Passage to read —
2009-03-13 Thread Mark Weaver


Andreas Ericsson wrote:
 Martyn wrote:
   
 How do I add the windows credentials.

 check_nt -H 192.168.1.1 -p 1248 -v INSTANCES -l Process

 If I run the above it will give me a refused connection, where in the above
 line would I add the username and password of the Windows box I want to
 connect to?

 

 You're holding a hammer and want someone to explain to you how to use it
 as a car. It can't be done with check_nt, but there are other programs out
 there that can ask questions over WMI, and you already know of some of
 them. Google should hold plenty of other resources if installing nsclient,
 NCNet or nsclient++ is not an option for you, although some programming
 may be necessary on your part.

   
*warning: post contains rant*

Andreas, you're making my head hurt! ;) I've been using (learning) 
Nagios now for about a week now and haven't encountered anything with 
such a vertical learning curve like this since I started learning Linux 
in 1996. Climbing this learning curve causes massive frustration, but 
once success happens there's a huge release of satisfaction and 
self-accomplishment. I personally am enjoying the trip and experience.

Yesterday, after feeling comfortable getting Nagios to talk to servers 
on my local network for checking the obvious services running on them - 
linux and windows servers - like IIS, Apache, SMTP and the like I 
started working on getting my workstation to talk to the Nagios server 
via the NSClient++ package. This is going to be yet another challenge 
and one I fully accept.

Short problem A — In the Nagios thread, how long had the writer of the rant been using Nagios?
Short problem B — Repeat everything in the Nagios thread from "If I run the" down to "on your part.", word for word.

Data section —
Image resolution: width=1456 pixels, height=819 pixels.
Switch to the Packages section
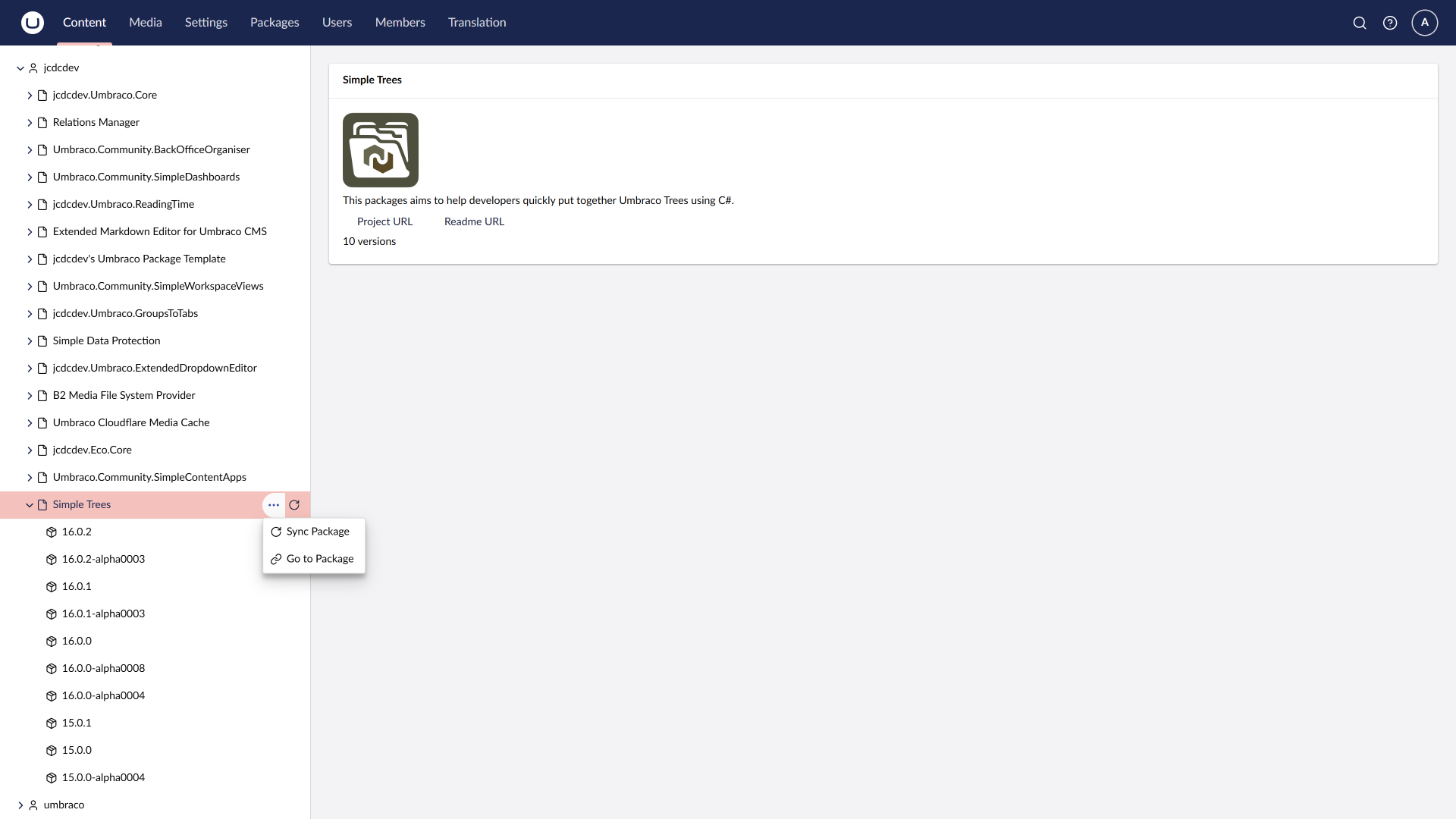point(275,23)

Exercise response A — About a week.

Exercise response B —
If I run the above it will give me a refused connection, where in the above
 line would I add the username and password of the Windows box I want to
 connect to?

 

 You're holding a hammer and want someone to explain to you how to use it
 as a car. It can't be done with check_nt, but there are other programs out
 there that can ask questions over WMI, and you already know of some of
 them. Google should hold plenty of other resources if installing nsclient,
 NCNet or nsclient++ is not an option for you, although some programming
 may be necessary on your part.